Stand: 01.03.2024, 14:41 Uhr

Dass in seiner Familie etwas anders ist, merkt Kurt Tallert bereits in frühester Kindheit im behüteten Bad Honnef. Seien es kaum wahrnehmbare Schwingungen zu gewissen Anlässen, der siebenarmige Leuchter im Arbeitszimmer von Vater Harry, oder auch dessen bisweilen schwieriges Naturell.

Bis der kleine Kurt eines Tages erfährt: sein Vater war als sogenannter "Halbjude ersten Grades" im Nationalsozialismus Ausgrenzung, Haft und Zwangsarbeit ausgesetzt. Der recht große Altersunterschied der beiden – Vater Harry war bei seiner Geburt bereits 58 Jahre alt – stellt eine Besonderheit dar.

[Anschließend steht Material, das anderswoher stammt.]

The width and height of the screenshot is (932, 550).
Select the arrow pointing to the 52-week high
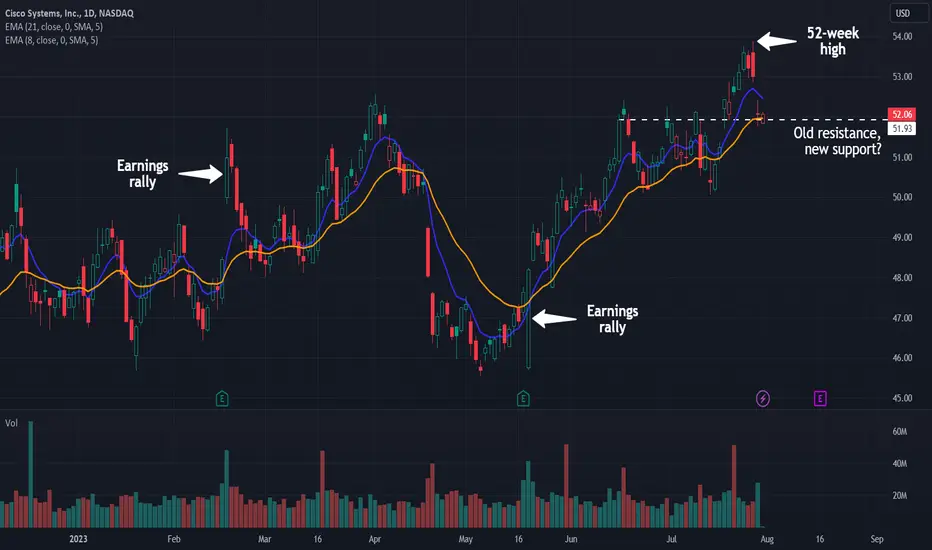776,41
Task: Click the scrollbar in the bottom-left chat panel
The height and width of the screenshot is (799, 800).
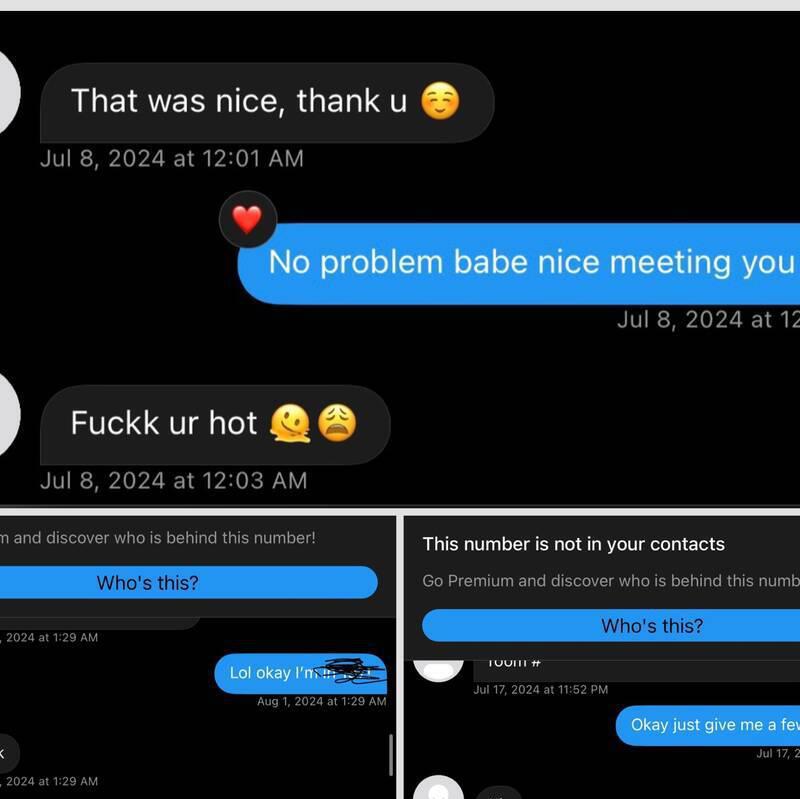Action: 391,755
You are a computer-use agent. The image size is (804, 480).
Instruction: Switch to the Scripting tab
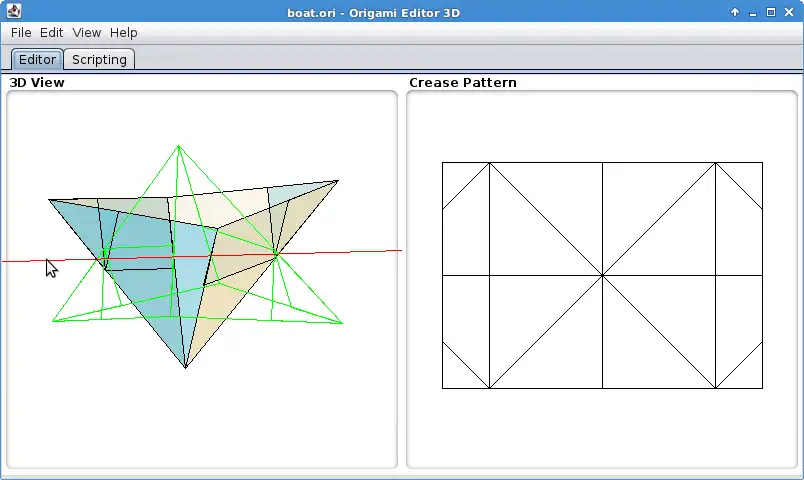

Die Auseinandersetzung mit dem Erbe eines Shoahüberlebenden überspringt hier quasi die Boomer-Generation und landet direkt auf den Schultern Kurt Tallerts, Jahrgang 1986. Das Gefühl der Fremdheit lässt Kurt Tallert bis heute nicht los.

Er attestiert sich selbst eine starke Sensibilität gegenüber behördlicher Anonymität, geschichtlicher Ignoranz oder blindem Gehorsam Autoritäten gegenüber. Und er beginnt zu begreifen, dass es sich hierbei um Rudimente vererbter Traumata handelt. Der Vater stirbt kurz vor Kurts zwölftem Geburtstag.

"Spur und Abweg" ist so auch eine bewegende Annäherung an einen geliebten Menschen. Um mehr über seine Familie väterlicherseits zu erfahren, von denen einige in der Shoah ermordet wurden, reist Tallert durch Deutschland und bis ins Konzentrationslager Theresienstadt nach Tschechien, wo sein jüdischer Großvater einsaß und bar jeder Wahrscheinlichkeit überlebte.

Tallert spricht mit Menschen vor Ort, korrespondiert mit entfernten Familienmitgliedern, bemüht eigene Erfahrungen, zieht Fachliteratur heran und reflektiert auf eigene unnachahmlich assoziative Weise. Außerdem bedient er sich des geistigen Nachlasses von Vater Harry. Dessen Notizen, Briefe, Gedichte und Tonbandaufnahmen zeugen von kolossaler Existenzangst und der Unfähigkeit, das erlebte Grauen zu begreifen.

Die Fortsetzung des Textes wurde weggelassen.